Oliver Twist - Wikipedia, the free encyclopedia

Not really an orphan article.

When a new editor creates an article on Wikipedia or other sites based on the MediaWiki model, they often find that their article is soon labeled as an “orphan” by the friendly neighborhood administrator or anyone watching the new article IRC feed. In much of these cases, the new article often fails the Wiki’s notability guidelines. The reasons for this are not a coincidence.

An orphan article is one that may link to other articles in the Wiki, but one that is not linked to by any other articles. This makes clear the directed nature of Wiki links and hyperlinks in general. It also reveals a correlation between orphan articles and the real life relationship between the article’s subject and the rest of the Wiki’s content — in the case of Wikipedia, the set of notable subjects. The more direct links there are to an article, the more notable and prominent it appears to be.

While some of this may seem obvious, the automatic label “orphan” provides a valuable tool that says more and more about an article as the network becomes large, and in the case of Wikis, more representative of the set it is trying to represent. As Wikipedia grows larger, the chances of an article already connected to the graph (non-orphans, presumably all notable) having links to other articles grow. If an article is an orphan in such a large graph, it can strongly suggest that the subject of the article is not notable, whereas if one created the Wikipedia article on “Pastrami” in 2001 when the site had only 10 articles, the article being an orphan would say very little about the topic “pastrami” itself. In 2015, however, one of the fastest ways a Wikipedia editor can clean up after a middle schooler writing an article on himself is to go through a list of orphan articles. The older such orphans are, the less likely it is that they meet Wikipedia’s notability guidelines.

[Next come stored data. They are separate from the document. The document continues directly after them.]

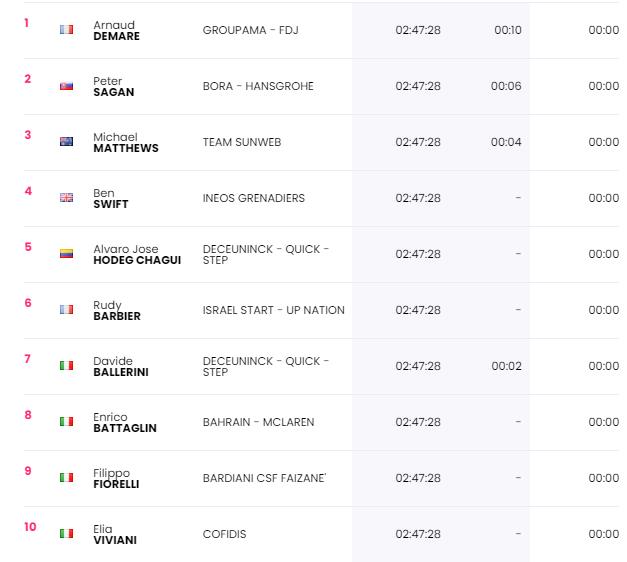The image size is (627, 562).
Task: Select rider Enrico BATTAGLIN
Action: click(x=125, y=422)
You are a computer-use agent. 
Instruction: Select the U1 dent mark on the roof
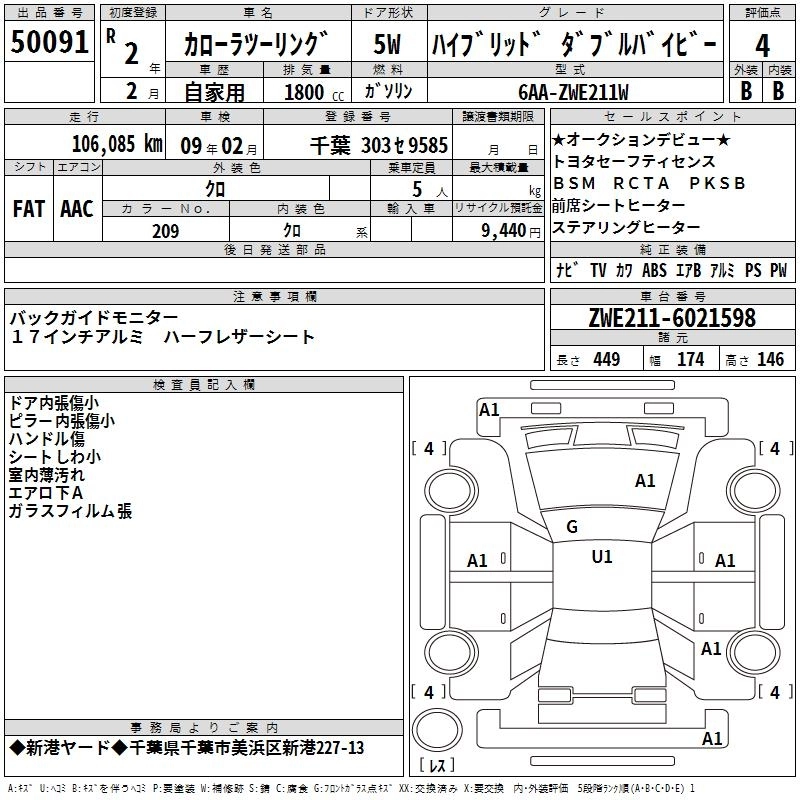[x=601, y=557]
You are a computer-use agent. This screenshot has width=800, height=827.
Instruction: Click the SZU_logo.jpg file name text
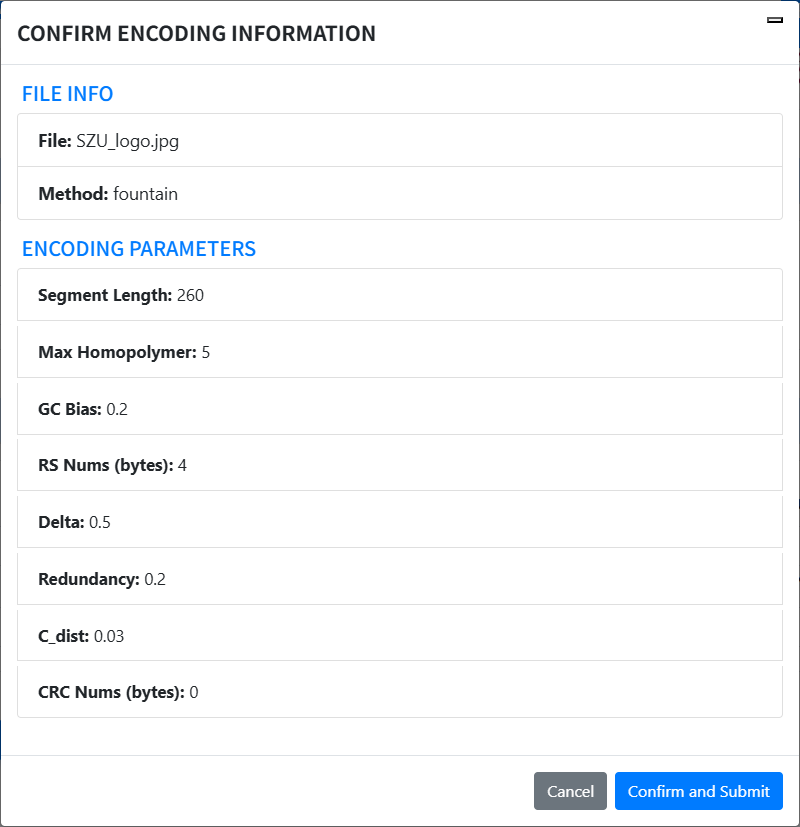127,141
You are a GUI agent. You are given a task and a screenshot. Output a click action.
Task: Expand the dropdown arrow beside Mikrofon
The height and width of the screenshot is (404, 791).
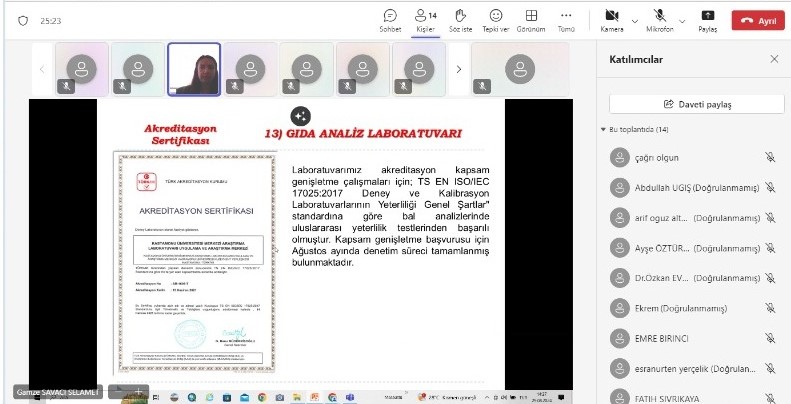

Equivalently, however, the growth of Wiki networks also increases the chances of bridges forming between notable and non-notable articles. For example, David Gries’s grandniece may find his Wikipedia article, make an article about herself, and link to it from his article, connecting an otherwise non-notable article to the larger graph. This situation becomes more likely as it becomes easier to find a degree of separation between the notable and the non-notable as the set of the notable grows; before 2007, there would have been no article on David Gries and no way for his grandniece to (without vandalism) connect to the larger Wikipedia graph.

The American Dream: a Wikipedia page for all.

The American dream: a Wikipedia page for all.

Directed graphs like Wiki sites add a layer of polarization to the systems; while non-directed networks like Facebook tend to create local systems (the upper limit being one person’s ability to reciprocate other connections made to it), directed networks like Wikipedia allow some articles to rise to superstar status because connections (links) can be made to them without the need for reciprocation, whereas it becomes more difficult for articles with no other articles linking to them to connect to the rest of the graph. This provides an easy tool for editors to weed out articles that do not belong, but in a similar theme, makes it easier for such articles to latch onto other articles at the edges of the node and remain undetected.